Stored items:
§
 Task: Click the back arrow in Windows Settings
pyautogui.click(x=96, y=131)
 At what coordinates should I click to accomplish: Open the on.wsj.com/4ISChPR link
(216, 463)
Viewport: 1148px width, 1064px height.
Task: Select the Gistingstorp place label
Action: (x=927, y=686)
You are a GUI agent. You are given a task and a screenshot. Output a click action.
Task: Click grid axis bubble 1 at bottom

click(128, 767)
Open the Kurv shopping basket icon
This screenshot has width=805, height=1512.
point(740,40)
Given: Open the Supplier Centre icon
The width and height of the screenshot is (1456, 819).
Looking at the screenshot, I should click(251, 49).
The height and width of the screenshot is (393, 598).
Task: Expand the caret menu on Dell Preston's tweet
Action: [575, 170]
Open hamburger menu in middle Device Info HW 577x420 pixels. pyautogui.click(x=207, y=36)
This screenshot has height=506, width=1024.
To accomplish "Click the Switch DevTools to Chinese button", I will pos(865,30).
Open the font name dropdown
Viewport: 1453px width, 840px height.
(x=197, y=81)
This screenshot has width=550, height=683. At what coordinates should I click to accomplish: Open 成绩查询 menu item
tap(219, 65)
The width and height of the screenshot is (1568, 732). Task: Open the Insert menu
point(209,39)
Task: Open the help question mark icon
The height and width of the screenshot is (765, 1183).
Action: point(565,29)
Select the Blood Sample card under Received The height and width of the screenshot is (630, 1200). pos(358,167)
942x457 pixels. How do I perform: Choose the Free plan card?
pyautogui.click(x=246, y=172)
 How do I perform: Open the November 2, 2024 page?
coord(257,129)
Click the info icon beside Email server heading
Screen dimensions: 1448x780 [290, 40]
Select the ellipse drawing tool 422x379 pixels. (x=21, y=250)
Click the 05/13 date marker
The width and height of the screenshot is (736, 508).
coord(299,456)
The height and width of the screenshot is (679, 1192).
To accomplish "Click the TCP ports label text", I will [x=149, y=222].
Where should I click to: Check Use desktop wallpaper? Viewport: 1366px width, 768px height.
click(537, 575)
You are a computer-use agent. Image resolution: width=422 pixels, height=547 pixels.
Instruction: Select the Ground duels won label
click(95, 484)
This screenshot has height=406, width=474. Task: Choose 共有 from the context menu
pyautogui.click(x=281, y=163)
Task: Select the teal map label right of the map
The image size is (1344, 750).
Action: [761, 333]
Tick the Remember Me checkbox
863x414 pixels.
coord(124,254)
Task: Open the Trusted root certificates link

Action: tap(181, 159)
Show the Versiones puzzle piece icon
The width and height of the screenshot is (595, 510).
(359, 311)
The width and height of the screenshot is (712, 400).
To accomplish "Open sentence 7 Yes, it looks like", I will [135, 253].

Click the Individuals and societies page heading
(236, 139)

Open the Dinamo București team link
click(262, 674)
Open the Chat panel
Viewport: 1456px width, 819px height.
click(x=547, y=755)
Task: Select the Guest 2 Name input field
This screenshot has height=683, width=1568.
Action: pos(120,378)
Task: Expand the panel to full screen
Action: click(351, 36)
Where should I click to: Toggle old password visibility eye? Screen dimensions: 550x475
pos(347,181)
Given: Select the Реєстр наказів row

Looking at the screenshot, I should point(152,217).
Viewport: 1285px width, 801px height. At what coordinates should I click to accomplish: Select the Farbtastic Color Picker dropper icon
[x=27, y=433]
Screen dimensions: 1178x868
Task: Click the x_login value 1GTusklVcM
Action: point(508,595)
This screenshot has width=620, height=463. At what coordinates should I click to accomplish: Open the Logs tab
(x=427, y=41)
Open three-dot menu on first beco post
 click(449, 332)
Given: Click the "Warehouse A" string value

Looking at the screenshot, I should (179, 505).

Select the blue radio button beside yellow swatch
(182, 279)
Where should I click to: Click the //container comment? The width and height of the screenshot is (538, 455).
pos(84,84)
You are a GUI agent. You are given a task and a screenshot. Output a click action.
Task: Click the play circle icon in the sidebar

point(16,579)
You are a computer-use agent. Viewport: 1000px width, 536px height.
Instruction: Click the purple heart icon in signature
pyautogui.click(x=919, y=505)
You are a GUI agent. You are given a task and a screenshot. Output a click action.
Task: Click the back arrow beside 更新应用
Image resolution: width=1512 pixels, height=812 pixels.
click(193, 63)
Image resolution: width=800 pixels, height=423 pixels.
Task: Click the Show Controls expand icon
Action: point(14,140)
§
◆ ASSIGNMENT: Return the lines from the line containing "Select the blue" to the end of the entries above, exactly as they appear and with no other output.

◆ RESPONSE TO THE EXERCISE:
Select the blue radio button beside yellow swatch
(182, 279)
Where should I click to: Click the //container comment? The width and height of the screenshot is (538, 455).
pos(84,84)
You are a GUI agent. You are given a task and a screenshot. Output a click action.
Task: Click the play circle icon in the sidebar

point(16,579)
You are a computer-use agent. Viewport: 1000px width, 536px height.
Instruction: Click the purple heart icon in signature
pyautogui.click(x=919, y=505)
You are a GUI agent. You are given a task and a screenshot. Output a click action.
Task: Click the back arrow beside 更新应用
Image resolution: width=1512 pixels, height=812 pixels.
click(193, 63)
Image resolution: width=800 pixels, height=423 pixels.
Task: Click the Show Controls expand icon
Action: point(14,140)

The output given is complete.